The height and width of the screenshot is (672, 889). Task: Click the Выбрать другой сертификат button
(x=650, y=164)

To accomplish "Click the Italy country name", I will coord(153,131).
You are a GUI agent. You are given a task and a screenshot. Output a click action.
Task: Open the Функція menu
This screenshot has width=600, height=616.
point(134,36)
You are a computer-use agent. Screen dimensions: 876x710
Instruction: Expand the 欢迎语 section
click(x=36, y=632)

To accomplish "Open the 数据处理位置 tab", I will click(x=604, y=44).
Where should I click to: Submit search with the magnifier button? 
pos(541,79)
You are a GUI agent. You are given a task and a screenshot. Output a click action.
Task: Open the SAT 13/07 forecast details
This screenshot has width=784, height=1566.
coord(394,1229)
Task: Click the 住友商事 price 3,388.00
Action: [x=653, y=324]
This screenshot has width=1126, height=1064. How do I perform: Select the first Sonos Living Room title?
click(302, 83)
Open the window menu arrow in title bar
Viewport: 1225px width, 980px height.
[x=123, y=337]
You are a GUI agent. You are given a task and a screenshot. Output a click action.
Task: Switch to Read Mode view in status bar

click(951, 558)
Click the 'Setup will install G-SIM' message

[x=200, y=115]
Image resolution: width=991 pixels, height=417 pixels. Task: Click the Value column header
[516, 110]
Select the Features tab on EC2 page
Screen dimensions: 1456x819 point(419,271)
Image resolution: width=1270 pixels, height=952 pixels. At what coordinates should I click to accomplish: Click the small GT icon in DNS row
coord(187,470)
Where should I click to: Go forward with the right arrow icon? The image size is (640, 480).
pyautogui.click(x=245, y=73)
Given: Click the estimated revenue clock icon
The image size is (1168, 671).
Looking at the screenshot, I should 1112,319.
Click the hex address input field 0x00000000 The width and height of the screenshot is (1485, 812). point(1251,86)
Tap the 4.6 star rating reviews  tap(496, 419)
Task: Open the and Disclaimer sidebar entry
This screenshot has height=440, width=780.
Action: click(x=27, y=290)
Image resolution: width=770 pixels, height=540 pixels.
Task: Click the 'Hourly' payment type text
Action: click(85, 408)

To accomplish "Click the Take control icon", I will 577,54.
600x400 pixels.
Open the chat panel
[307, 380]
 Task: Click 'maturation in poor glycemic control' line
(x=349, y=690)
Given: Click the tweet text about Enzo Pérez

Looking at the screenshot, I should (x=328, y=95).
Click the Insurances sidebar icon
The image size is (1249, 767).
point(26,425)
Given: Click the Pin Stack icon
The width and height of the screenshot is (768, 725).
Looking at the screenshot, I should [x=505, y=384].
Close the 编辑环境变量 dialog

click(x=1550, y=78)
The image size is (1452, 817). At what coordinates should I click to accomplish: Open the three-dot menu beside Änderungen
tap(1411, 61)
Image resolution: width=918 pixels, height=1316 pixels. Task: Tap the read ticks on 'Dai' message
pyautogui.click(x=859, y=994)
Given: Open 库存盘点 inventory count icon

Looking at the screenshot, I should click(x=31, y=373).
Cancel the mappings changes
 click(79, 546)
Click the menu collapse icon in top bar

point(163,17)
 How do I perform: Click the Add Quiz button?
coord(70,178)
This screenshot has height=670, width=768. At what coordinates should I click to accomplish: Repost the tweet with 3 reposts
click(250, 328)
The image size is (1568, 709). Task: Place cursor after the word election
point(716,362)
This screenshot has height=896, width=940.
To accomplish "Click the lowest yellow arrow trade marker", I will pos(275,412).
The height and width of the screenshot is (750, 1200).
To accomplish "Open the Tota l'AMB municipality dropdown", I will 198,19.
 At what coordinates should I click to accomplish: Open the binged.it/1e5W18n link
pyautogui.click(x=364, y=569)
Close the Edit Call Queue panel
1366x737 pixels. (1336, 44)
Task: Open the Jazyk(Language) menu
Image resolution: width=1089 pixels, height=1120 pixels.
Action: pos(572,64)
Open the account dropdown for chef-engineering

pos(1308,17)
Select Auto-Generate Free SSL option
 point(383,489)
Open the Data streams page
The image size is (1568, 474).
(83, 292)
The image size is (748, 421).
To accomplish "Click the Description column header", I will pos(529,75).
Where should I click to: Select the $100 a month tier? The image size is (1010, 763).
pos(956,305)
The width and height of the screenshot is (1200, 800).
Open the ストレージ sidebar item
----------------
** What to work on **
Using the entries above, repeat only the lines from the one containing "Where should I click to: Submit" through the one containing "Click the hex", end lines included.

** Result **
Where should I click to: Submit search with the magnifier button? 
pos(541,79)
You are a GUI agent. You are given a task and a screenshot. Output a click action.
Task: Open the SAT 13/07 forecast details
This screenshot has width=784, height=1566.
coord(394,1229)
Task: Click the 住友商事 price 3,388.00
Action: [x=653, y=324]
This screenshot has width=1126, height=1064. How do I perform: Select the first Sonos Living Room title?
click(302, 83)
Open the window menu arrow in title bar
Viewport: 1225px width, 980px height.
[x=123, y=337]
You are a GUI agent. You are given a task and a screenshot. Output a click action.
Task: Switch to Read Mode view in status bar

click(951, 558)
Click the 'Setup will install G-SIM' message

[x=200, y=115]
Image resolution: width=991 pixels, height=417 pixels. Task: Click the Value column header
[516, 110]
Select the Features tab on EC2 page
Screen dimensions: 1456x819 point(419,271)
Image resolution: width=1270 pixels, height=952 pixels. At what coordinates should I click to accomplish: Click the small GT icon in DNS row
coord(187,470)
Where should I click to: Go forward with the right arrow icon? The image size is (640, 480).
pyautogui.click(x=245, y=73)
Given: Click the estimated revenue clock icon
The image size is (1168, 671).
Looking at the screenshot, I should 1112,319.
Click the hex address input field 0x00000000 The width and height of the screenshot is (1485, 812). point(1251,86)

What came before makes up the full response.